In plants, Zn interferes with the movement of ions across membranes, affects the activities of membrane-bound enzymes, and affects the function of permeability channels and carrier/transport proteins in the membrane [45]. Furthermore, Zn affects Fe homeostasis in plants by sensing the availability of Fe [43] and can induce chlorosis [31]. Both increases and decreases of Zn by As treatment were observed among different plant species [37,45,47,48]. In our study, Zn content increased by As100 treatment in P. cretica shoots, but decreased in S. oleracea shoots (Table 2). Zinc, together with Mn and Cu, plays an important role in metalloenzymes and metalloproteins as cofactors [53]. Decreases in these nutrients by As in S. oleracea shoots suggests higher activation of the As defence system compared to that in P. cretica.
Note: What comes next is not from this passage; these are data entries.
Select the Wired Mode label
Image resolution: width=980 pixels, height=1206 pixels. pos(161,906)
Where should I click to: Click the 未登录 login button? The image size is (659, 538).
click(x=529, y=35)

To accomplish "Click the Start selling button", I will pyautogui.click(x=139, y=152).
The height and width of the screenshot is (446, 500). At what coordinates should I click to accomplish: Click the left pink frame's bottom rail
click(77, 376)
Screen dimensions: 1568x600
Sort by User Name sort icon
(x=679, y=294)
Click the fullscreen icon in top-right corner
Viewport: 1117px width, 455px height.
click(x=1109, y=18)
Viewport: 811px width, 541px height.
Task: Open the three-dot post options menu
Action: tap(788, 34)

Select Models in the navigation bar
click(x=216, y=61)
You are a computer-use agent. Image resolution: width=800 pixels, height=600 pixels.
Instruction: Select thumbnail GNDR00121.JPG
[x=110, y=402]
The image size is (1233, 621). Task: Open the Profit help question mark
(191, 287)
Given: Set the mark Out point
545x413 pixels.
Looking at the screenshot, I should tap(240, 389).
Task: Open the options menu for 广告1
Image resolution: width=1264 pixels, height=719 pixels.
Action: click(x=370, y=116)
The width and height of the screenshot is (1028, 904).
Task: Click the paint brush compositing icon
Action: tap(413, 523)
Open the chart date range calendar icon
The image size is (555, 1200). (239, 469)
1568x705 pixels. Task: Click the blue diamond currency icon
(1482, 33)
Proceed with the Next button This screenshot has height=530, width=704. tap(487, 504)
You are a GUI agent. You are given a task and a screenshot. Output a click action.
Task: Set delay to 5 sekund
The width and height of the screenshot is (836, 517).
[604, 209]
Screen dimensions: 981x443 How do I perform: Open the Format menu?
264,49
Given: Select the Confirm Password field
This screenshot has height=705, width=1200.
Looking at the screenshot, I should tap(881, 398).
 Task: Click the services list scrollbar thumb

Magnesium is the central atom in chlorophyll molecules [47]. This element is the activator of metalloenzymes and plays key roles in various plant physiological and biochemical processes [54]. Both antagonistic and synergistic interactions of As and Mg were observed among different non-As-hyperaccumulating and As-hyperaccumulating plants [25,37,41,45,46,47,48]. In our study, As affected Mg content differently between both plant species. Increase with As100 treatment was observed in P. cretica shoots, while Mg decreased in S. oleracea shoots (Table 2). In As-hyperaccumulators, elevated Mg content suggested that Mg could be used by plants to counteract As toxicity [55]. In the context of As toxicity, Mg decreases corresponded to Chltot decreases in S. oleracea shoots (Table 3). Absence of this relationship in P. cretica shoots suggests a higher As tolerance in this species.
Photosynthetic pigment content is considered vital for plant metabolism. Any harm to pigments results in severe toxicity to plants [40]. Their content is an important index for the evaluation of As tolerance in plants [56] because a decrease in pigment synthesis indicates the lack of adaptive adjustments to high As content [57]. Arsenic can affect photosynthetic pigments, the membrane system of chloroplasts, and chlorophyll fluorescence, thus reducing photosynthetic activity [58]. The As toxicity leads to a decrease in chlorophyll among different plant species [8,24,37,39,40,45,59]. Our results confirmed this effect of As on Chltot content in S. oleracea shoots, while in P. cretica shoots, the adverse As effect was not significant (Table 3). Given that a decrease in Chltot content typically takes time to manifest and is generally considered an indicator of prolonged plant stress [47], our results indicated the higher sensitivity of S. oleracea than P. cretica to As treatment. The photosynthetic pigment Car, which is important for plants due to its structural role in the organisation of photosynthetic membranes, interception of radicals, and quenching [30], was also decreased by As in non-As-hyperaccumulating plants [45,58] and As-hyperaccumulating plants [24]. However, our results did not show a significant As effect on Car content in the shoots of either plant species (Table 3). Similar results were observed for P. cretica [55], S. oleraea [30], Ricinus communis [52] and Ipomoea aquatica [60].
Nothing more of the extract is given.